About this exercise: As you look over the data below, please find each line where the word "computer" appears, then copy it.

Exercise materials:
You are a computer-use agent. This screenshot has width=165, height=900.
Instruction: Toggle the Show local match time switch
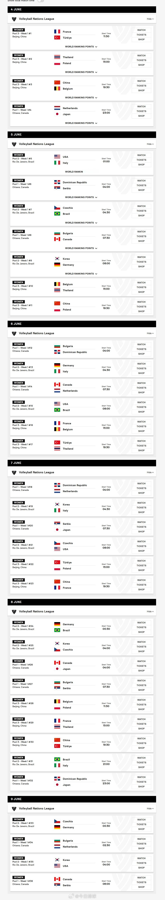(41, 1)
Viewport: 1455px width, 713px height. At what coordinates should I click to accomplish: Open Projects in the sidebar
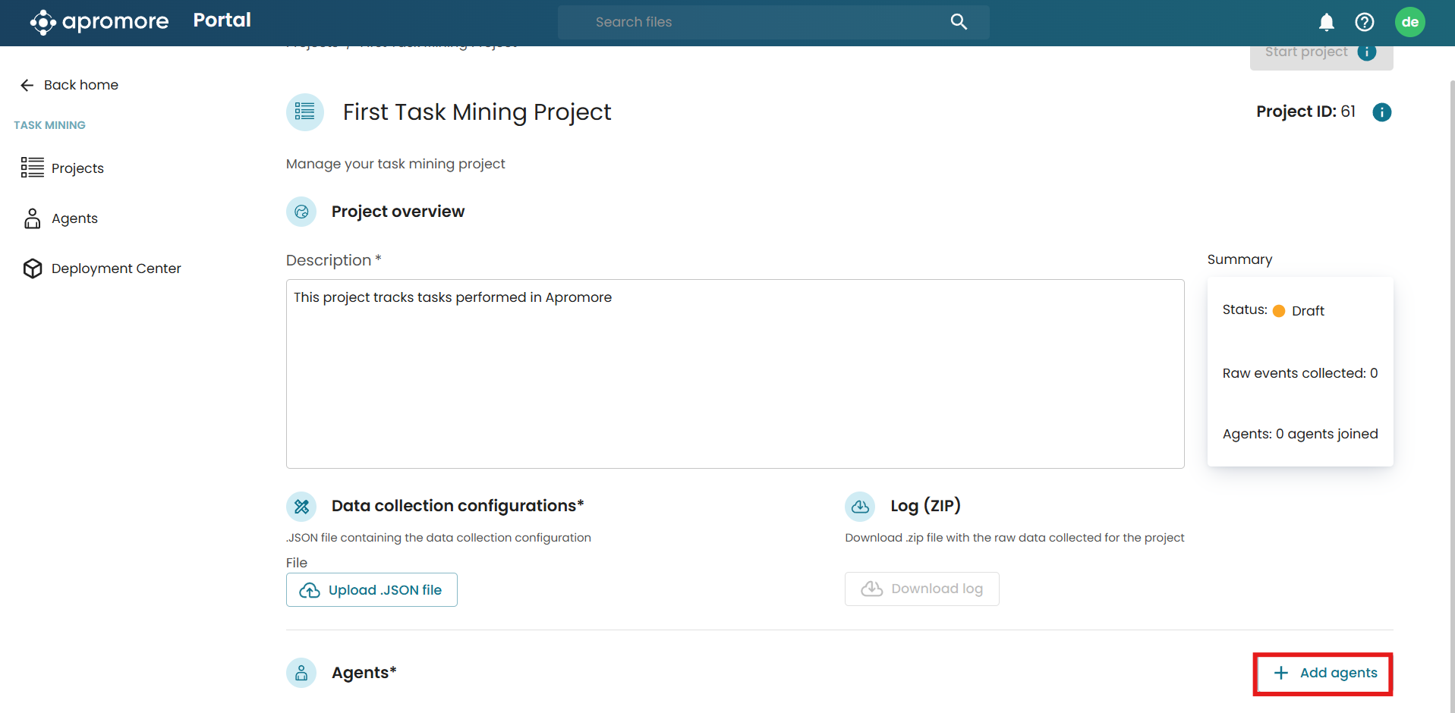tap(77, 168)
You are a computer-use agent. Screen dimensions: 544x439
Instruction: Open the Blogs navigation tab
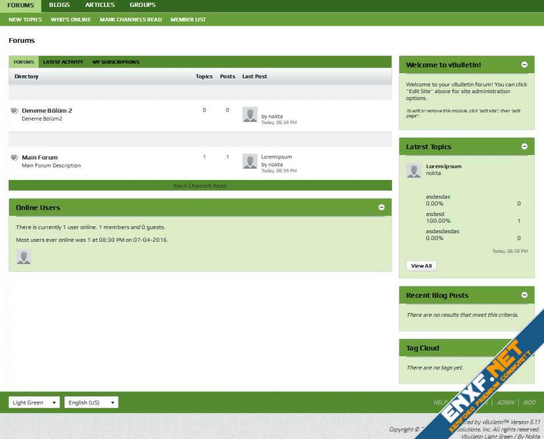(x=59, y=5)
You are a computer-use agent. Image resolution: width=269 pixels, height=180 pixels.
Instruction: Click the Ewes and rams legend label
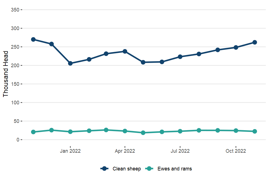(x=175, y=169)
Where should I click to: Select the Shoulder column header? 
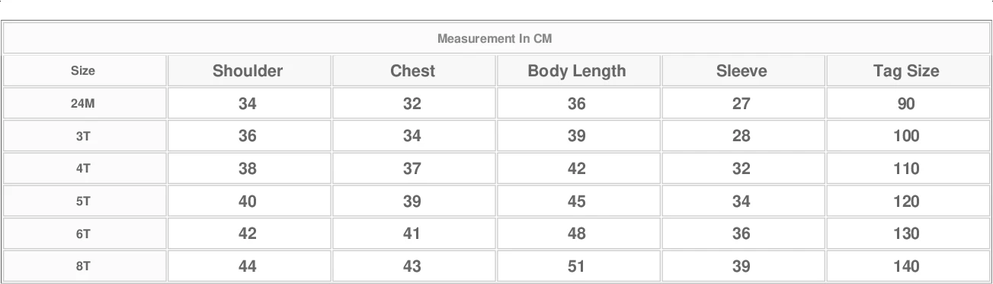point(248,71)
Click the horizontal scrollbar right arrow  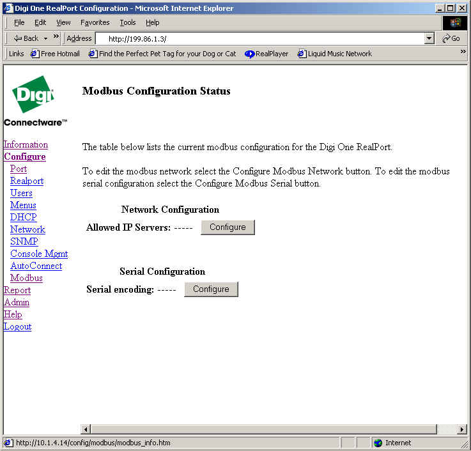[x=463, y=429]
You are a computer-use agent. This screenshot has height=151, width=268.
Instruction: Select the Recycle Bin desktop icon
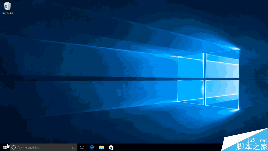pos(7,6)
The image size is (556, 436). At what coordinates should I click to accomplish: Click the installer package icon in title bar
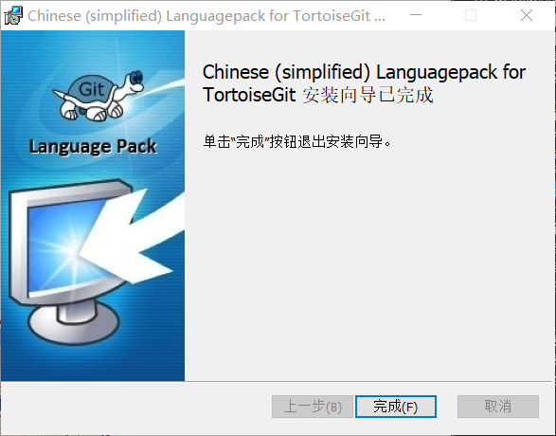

* * *

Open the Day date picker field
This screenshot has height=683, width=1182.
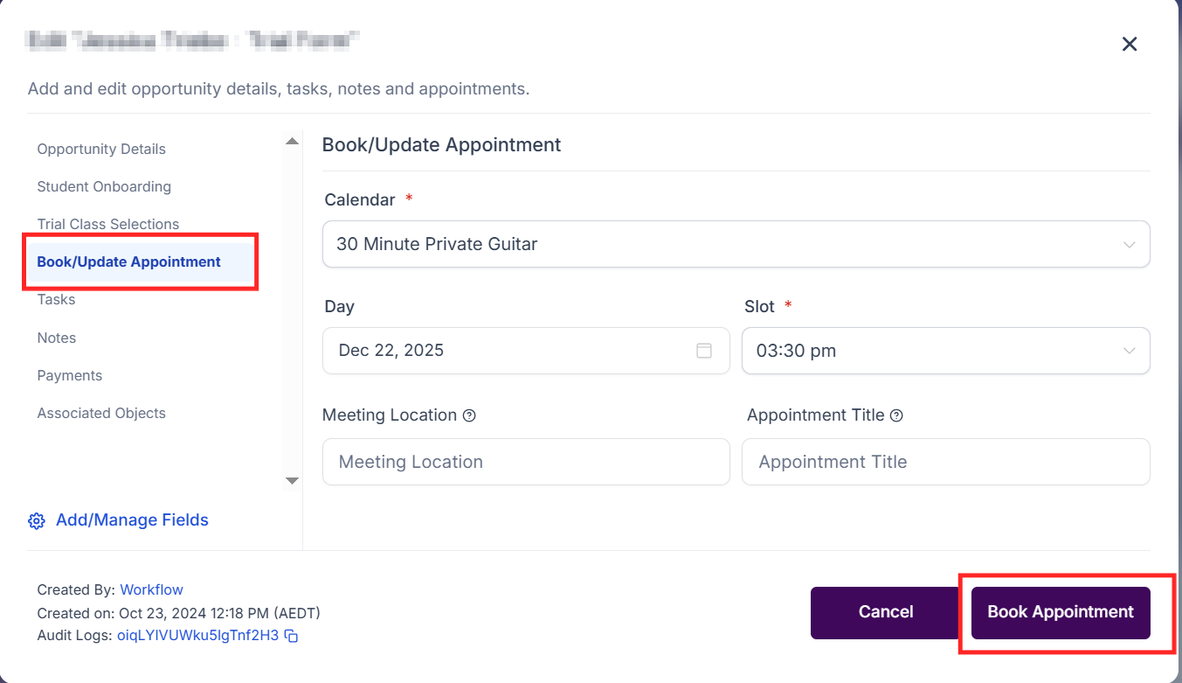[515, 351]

...

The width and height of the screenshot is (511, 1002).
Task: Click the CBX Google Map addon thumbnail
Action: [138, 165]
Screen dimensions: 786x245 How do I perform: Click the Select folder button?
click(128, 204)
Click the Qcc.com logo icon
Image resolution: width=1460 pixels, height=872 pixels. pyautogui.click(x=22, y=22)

Answer to this exercise:
You are a computer-use agent. This screenshot has width=165, height=900.
You are a computer-use agent. Screen dimensions: 544x439
You are a computer-use agent. Image resolution: width=269 pixels, height=180 pixels.
You are a computer-use agent. This screenshot has height=151, width=268.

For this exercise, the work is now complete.